Task prompt → Reproduce the part of the abstract on massive transfusion in pregnancy and after childbirth between "McCall SJ., Henriquez" and "S., Knight M.", inclusive.

A total blood volume or more transfused during pregnancy or after childbirth: Individual patient data from six international population-based observational studies.
McCall SJ., Henriquez D., Edwards HM., van den Akker T., Bloemenkamp KWM., van der Bom J., Bonnet M-P., Deneux-Tharaux C., Donati S., Gillissen A., Kurinczuk JJ., Li Z., Maraschini A., Seco A., Sullivan E., Stanworth S., Knight M.
BACKGROUND: This study aimed to compare incidence, management and outcomes of women transfused their blood volume or more within 24 hours during pregnancy or following childbirth. METHODS: Combined analysis of individual patient data, prospectively collected in six international population-based studies (France, United Kingdom, Italy, Australia, the Netherlands and Denmark). Massive transfusion in major obstetric haemorrhage was defined as transfusion of eight or more units of red blood cells within 24 hours in a pregnant or postpartum woman. Causes, management and outcomes of women with massive transfusion were compared across countries using descriptive statistics. FINDINGS: The incidence of massive transfusion was approximately 21 women per 100,000 maternities for the United Kingdom, Australia and Italy; by contrast Denmark, the Netherlands and France had incidences of 82, 66 and 69 per 100,000 maternities, respectively. There was large variation in obstetric and haematological management across countries. Fibrinogen products were used in 86% of women in Australia, while the Netherlands and Italy reported lower use at 35-37% of women. Tranexamic acid was used in 75% of women in the Netherlands, but in less than half of women in the UK, Australia and Italy. In all countries, women received large quantities of colloid/crystalloid fluids during resuscitation (>3·5 litres). There was large variation in the use of compression sutures, embolisation and hysterectomy across countries. There was no difference in maternal mortality; however, variable proportions of women had cardiac arrests, renal failure and thrombotic events from 0-16%. INTERPRETATION: There was considerable variation in the incidence of massive transfusion associated with major obstetric haemorrhage across six high-income countries. There were also large disparities in both transfusion and obstetric management between these countries. There is a requirement for detailed evaluation of evidence underlying current guidance. Furthermore, cross-country comparison may empower countries to reference their clinical care against that of other countries.

(Stored data)
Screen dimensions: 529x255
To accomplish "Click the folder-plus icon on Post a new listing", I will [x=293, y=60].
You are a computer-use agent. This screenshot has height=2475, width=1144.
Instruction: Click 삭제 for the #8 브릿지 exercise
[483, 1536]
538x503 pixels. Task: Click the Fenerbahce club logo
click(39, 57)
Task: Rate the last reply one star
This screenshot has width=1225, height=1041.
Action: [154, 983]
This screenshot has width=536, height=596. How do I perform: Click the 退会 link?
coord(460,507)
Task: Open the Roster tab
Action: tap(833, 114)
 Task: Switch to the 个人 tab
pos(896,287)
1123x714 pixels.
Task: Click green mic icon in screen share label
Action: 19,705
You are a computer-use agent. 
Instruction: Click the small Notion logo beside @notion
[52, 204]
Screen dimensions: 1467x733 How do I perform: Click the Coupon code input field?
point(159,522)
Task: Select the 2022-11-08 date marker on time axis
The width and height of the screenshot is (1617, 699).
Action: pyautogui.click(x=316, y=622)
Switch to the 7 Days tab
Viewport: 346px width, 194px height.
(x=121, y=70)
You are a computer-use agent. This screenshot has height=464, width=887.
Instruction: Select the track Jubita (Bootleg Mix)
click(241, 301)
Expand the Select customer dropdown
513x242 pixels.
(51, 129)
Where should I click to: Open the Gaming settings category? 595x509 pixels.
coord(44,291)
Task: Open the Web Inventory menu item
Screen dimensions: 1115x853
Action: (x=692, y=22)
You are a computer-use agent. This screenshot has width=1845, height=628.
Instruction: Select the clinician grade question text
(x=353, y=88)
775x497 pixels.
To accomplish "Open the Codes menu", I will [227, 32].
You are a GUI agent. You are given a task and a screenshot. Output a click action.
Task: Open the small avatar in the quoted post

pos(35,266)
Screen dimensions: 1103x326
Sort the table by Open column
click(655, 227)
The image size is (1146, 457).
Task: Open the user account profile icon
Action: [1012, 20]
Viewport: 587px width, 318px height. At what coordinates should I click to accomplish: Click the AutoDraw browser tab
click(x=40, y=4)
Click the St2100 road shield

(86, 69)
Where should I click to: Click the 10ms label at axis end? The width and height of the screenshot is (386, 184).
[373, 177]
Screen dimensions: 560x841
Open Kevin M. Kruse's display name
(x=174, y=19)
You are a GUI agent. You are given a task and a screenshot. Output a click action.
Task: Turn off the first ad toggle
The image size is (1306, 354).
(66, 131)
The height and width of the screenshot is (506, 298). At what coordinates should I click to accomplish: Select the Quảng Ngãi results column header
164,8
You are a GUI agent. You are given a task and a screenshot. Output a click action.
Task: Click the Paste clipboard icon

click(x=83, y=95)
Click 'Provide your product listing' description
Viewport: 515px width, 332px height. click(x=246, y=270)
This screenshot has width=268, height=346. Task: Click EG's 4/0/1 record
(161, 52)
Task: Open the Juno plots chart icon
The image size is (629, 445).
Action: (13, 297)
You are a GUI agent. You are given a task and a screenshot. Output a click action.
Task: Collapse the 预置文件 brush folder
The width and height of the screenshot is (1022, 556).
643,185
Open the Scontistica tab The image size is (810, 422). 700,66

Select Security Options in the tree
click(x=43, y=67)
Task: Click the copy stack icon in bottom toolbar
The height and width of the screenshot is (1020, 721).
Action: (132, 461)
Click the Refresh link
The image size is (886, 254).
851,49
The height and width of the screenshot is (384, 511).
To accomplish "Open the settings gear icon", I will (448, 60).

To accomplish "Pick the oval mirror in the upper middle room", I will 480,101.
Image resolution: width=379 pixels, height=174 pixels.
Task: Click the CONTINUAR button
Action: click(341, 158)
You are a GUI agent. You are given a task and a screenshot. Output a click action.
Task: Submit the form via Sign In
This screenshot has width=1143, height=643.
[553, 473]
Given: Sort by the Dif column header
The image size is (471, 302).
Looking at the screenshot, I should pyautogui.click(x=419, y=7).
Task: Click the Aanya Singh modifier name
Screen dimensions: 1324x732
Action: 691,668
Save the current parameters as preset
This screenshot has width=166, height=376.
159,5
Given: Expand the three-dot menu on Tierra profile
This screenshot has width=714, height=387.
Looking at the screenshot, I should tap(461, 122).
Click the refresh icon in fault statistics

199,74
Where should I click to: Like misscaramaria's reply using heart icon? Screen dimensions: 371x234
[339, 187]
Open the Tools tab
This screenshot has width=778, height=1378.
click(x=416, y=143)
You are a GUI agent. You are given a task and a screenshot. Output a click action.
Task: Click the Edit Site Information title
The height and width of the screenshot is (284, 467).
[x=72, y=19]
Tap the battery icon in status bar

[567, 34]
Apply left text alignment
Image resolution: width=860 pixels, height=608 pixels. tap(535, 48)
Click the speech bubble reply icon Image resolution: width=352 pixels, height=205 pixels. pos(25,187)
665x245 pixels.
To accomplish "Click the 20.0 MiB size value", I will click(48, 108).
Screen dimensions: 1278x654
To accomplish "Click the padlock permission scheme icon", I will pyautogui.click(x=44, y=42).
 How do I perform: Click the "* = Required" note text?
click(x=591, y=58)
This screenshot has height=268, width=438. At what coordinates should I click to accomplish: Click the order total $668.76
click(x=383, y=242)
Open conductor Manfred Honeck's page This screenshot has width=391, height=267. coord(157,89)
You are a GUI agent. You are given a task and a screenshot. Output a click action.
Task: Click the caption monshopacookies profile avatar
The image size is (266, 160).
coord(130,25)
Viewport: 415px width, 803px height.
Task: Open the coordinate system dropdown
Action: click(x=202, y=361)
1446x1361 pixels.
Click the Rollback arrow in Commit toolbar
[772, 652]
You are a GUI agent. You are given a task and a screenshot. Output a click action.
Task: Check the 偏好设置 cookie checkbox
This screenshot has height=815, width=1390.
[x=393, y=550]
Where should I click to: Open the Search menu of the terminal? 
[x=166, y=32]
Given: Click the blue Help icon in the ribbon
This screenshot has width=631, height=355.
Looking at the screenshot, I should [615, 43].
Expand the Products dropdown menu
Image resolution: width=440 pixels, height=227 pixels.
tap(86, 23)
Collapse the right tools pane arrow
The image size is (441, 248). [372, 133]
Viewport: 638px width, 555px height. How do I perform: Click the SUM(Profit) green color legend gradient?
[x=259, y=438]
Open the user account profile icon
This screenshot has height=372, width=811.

Written reply →
McCall SJ., Henriquez D., Edwards HM., van den Akker T., Bloemenkamp KWM., van der Bom J., Bonnet M-P., Deneux-Tharaux C., Donati S., Gillissen A., Kurinczuk JJ., Li Z., Maraschini A., Seco A., Sullivan E., Stanworth S., Knight M.